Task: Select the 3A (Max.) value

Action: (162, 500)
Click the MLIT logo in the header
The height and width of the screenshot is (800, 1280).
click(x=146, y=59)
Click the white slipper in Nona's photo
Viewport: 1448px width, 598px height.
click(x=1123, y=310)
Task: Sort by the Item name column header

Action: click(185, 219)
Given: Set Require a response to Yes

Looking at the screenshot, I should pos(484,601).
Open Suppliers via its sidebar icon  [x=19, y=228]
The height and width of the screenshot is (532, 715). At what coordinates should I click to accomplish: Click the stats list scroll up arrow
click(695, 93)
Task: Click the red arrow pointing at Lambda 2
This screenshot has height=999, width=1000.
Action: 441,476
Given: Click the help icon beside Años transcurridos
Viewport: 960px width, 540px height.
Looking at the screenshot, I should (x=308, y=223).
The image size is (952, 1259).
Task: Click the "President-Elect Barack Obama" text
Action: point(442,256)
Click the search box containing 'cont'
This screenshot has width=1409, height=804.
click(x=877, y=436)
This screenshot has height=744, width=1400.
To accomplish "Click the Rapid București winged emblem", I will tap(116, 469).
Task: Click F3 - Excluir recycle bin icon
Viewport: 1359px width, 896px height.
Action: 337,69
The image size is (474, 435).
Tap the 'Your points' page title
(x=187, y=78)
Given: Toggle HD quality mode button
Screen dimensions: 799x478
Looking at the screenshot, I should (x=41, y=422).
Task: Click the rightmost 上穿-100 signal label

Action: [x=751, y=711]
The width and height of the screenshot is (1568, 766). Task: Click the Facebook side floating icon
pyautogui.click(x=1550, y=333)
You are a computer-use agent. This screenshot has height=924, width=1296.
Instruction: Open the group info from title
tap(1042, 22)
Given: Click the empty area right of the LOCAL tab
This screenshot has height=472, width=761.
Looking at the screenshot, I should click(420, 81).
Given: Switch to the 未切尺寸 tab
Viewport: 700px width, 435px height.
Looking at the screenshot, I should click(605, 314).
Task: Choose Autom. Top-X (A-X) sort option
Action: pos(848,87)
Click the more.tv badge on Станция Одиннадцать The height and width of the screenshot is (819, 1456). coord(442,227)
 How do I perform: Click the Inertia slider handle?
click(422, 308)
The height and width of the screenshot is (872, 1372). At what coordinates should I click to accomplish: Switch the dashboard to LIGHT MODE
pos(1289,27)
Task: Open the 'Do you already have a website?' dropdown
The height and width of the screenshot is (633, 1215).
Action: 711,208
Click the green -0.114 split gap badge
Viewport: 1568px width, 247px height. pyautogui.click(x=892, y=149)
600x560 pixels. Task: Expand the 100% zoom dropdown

________________________

■ What to work on: An exact transcription of all the records is required.

■ Answer section:
Task: Select the 3A (Max.) value

Action: (162, 500)
Click the MLIT logo in the header
The height and width of the screenshot is (800, 1280).
click(x=146, y=59)
Click the white slipper in Nona's photo
Viewport: 1448px width, 598px height.
click(x=1123, y=310)
Task: Sort by the Item name column header

Action: click(185, 219)
Given: Set Require a response to Yes

Looking at the screenshot, I should pos(484,601).
Open Suppliers via its sidebar icon  [x=19, y=228]
The height and width of the screenshot is (532, 715). At what coordinates should I click to accomplish: Click the stats list scroll up arrow
click(695, 93)
Task: Click the red arrow pointing at Lambda 2
This screenshot has height=999, width=1000.
Action: 441,476
Given: Click the help icon beside Años transcurridos
Viewport: 960px width, 540px height.
Looking at the screenshot, I should (x=308, y=223).
The image size is (952, 1259).
Task: Click the "President-Elect Barack Obama" text
Action: point(442,256)
Click the search box containing 'cont'
This screenshot has width=1409, height=804.
click(x=877, y=436)
This screenshot has height=744, width=1400.
To accomplish "Click the Rapid București winged emblem", I will tap(116, 469).
Task: Click F3 - Excluir recycle bin icon
Viewport: 1359px width, 896px height.
Action: 337,69
The image size is (474, 435).
Tap the 'Your points' page title
(x=187, y=78)
Given: Toggle HD quality mode button
Screen dimensions: 799x478
Looking at the screenshot, I should (x=41, y=422).
Task: Click the rightmost 上穿-100 signal label

Action: [x=751, y=711]
The width and height of the screenshot is (1568, 766). Task: Click the Facebook side floating icon
pyautogui.click(x=1550, y=333)
You are a computer-use agent. This screenshot has height=924, width=1296.
Instruction: Open the group info from title
tap(1042, 22)
Given: Click the empty area right of the LOCAL tab
This screenshot has height=472, width=761.
Looking at the screenshot, I should click(420, 81).
Given: Switch to the 未切尺寸 tab
Viewport: 700px width, 435px height.
Looking at the screenshot, I should click(605, 314).
Task: Choose Autom. Top-X (A-X) sort option
Action: pos(848,87)
Click the more.tv badge on Станция Одиннадцать The height and width of the screenshot is (819, 1456). coord(442,227)
 How do I perform: Click the Inertia slider handle?
click(422, 308)
The height and width of the screenshot is (872, 1372). At what coordinates should I click to accomplish: Switch the dashboard to LIGHT MODE
pos(1289,27)
Task: Open the 'Do you already have a website?' dropdown
The height and width of the screenshot is (633, 1215).
Action: 711,208
Click the green -0.114 split gap badge
Viewport: 1568px width, 247px height. pyautogui.click(x=892, y=149)
600x560 pixels. Task: Expand the 100% zoom dropdown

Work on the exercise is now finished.